▶ [WRITTEN PROBLEM] Rewrite everything from the start of the records down to the line containing "Click G-code list", requests included, scaling every coordinate in the answers by 2.3 and rounding each to a whole number with halves rounded up. Keep all other numbers as they are.

Word and item position data

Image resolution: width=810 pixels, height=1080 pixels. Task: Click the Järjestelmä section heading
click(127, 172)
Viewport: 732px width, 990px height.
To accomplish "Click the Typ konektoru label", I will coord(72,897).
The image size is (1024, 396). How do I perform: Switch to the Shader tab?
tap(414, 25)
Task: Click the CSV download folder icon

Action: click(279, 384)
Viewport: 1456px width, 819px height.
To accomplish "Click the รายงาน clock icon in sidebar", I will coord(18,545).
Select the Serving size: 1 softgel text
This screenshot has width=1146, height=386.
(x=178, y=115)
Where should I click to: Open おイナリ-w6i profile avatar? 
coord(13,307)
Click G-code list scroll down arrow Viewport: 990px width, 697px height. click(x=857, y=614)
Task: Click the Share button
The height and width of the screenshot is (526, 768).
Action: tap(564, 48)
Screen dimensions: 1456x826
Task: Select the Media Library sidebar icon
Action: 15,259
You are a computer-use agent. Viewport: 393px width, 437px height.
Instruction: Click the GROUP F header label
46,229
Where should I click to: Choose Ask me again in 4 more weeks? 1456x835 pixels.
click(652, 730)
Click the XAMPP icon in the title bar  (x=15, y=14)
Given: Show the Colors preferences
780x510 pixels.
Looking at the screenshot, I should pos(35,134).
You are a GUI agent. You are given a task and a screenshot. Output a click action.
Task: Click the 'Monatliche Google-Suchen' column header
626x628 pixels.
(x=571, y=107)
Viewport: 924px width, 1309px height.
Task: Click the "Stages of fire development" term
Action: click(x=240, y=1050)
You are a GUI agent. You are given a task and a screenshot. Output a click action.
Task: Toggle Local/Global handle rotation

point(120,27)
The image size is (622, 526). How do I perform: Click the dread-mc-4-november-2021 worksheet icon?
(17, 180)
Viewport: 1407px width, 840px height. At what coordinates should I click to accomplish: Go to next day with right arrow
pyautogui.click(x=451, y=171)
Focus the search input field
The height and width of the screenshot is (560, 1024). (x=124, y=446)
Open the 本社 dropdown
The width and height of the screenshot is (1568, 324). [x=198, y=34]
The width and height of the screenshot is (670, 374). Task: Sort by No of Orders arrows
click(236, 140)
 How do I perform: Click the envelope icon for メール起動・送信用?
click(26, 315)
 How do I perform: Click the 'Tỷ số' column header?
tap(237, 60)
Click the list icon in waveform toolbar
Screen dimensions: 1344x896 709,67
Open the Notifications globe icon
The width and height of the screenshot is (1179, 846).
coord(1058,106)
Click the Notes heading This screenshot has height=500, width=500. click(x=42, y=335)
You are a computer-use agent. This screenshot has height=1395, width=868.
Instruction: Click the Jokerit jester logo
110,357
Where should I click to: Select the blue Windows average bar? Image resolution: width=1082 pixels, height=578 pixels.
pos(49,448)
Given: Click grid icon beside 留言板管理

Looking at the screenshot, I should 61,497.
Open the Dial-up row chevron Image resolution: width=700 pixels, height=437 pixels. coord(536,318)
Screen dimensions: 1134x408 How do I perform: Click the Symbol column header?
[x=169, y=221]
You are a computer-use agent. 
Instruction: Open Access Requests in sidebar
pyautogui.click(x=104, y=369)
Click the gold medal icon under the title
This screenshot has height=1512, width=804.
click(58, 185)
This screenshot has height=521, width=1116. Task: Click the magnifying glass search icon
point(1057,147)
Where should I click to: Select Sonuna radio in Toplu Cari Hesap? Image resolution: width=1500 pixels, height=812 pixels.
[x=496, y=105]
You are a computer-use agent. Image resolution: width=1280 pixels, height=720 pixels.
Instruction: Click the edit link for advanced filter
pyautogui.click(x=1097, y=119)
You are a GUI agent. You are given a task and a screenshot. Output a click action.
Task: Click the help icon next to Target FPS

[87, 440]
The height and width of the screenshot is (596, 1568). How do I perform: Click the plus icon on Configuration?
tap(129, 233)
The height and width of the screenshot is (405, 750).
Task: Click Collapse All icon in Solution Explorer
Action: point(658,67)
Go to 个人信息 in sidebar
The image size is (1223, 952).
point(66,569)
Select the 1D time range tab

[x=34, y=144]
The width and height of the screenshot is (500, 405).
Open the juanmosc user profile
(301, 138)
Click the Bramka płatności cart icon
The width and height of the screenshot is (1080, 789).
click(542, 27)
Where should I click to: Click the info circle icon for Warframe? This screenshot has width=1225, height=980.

▶ [RESPONSE TO THE EXERCISE]
Image resolution: width=810 pixels, height=1080 pixels. Task: Click the Järjestelmä section heading
click(292, 396)
Viewport: 732px width, 990px height.
To accomplish "Click the Typ konektoru label", I will coord(166,2063).
The image size is (1024, 396). How do I perform: Switch to the Shader tab?
tap(952, 58)
Task: Click the CSV download folder icon

Action: click(642, 883)
Viewport: 1456px width, 819px height.
To accomplish "Click the รายงาน clock icon in sidebar", I will coord(41,1254).
Select the Serving size: 1 softgel text
This screenshot has width=1146, height=386.
(x=409, y=265)
Where should I click to: Open おイナリ-w6i profile avatar? 
coord(30,706)
Click G-code list scroll down arrow Viewport: 990px width, 697px height. click(x=1971, y=1412)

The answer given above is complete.